Messina

Quellen:
Text:  Kapitel 1Reisebericht "Aus Sizilien" von , erschienen
Überschriften, Bilder und Kommentare:  Britta Bohn
Veröffentlicht am:  24. März 2012
Letzte Änderung:  13. Mai 2020

 

Von Neapel nach Messina


Die meisten Fremden fahren von Neapel nach Palermo und beginnen von dort ihre Reise durch Sizilien. Ich habe es vorgezogen, zuerst nach Messina zu gehen, der alten Mahnung treu, überall von dem Kleinen zum Größeren, von dem Einfachen zum Bedeutenderen fortzuschreiten.

Die Fahrt ist bei gutem Wetter sehr genußreich. Man sieht die herrliche Bucht von Neapel allmählich entschwinden und befindet sich bald auf dem offenen Meere, bis endlich fern im Osten der massive Kegel des Stromboli auftaucht, der unablässig Rauchwolken aus seinem Krater entsendet und zuerst an die Nähe der vulkanischen Insel erinnert.
■ ■ ■
Entnimm dem Textauszug oben wörtlich die Passage, die bei „Die Fahrt ist“ beginnt und bei „vulkanischen Insel erinnert.“ endet.

■ **Material**
■ ■ ■
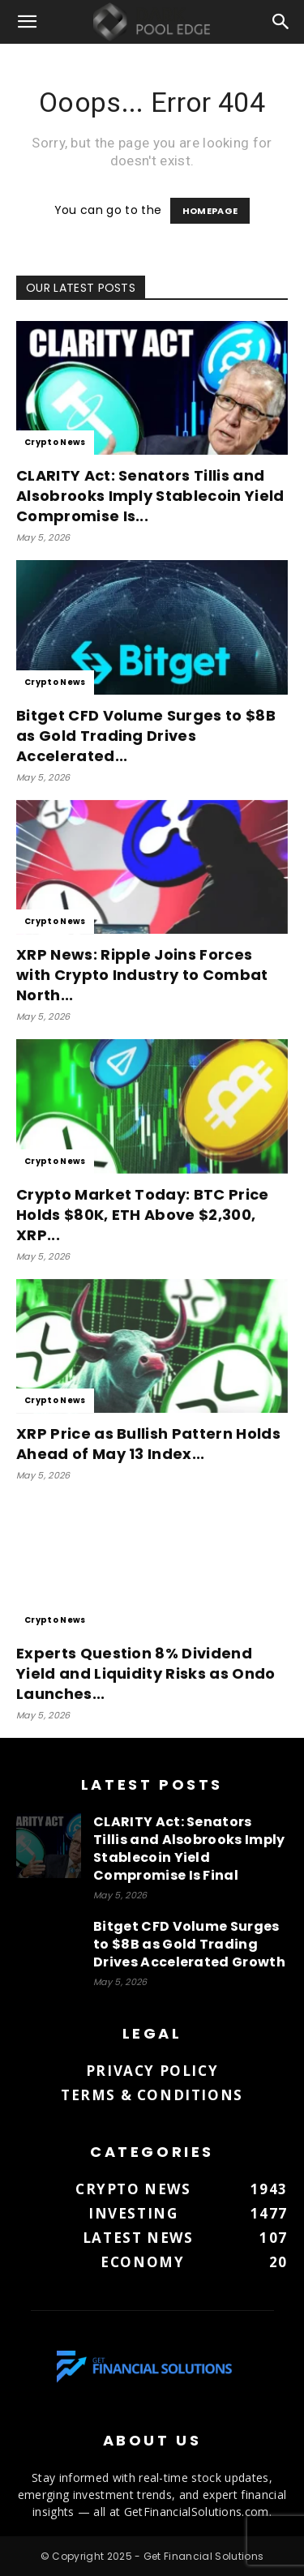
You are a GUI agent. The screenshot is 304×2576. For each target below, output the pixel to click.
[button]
■ ■ ■
■ **Lösung**
Die Fahrt ist bei gutem Wetter sehr genußreich. Man sieht die herrliche Bucht von Neapel allmählich entschwinden und befindet sich bald auf dem offenen Meere, bis endlich fern im Osten der massive Kegel des Stromboli auftaucht, der unablässig Rauchwolken aus seinem Krater entsendet und zuerst an die Nähe der vulkanischen Insel erinnert.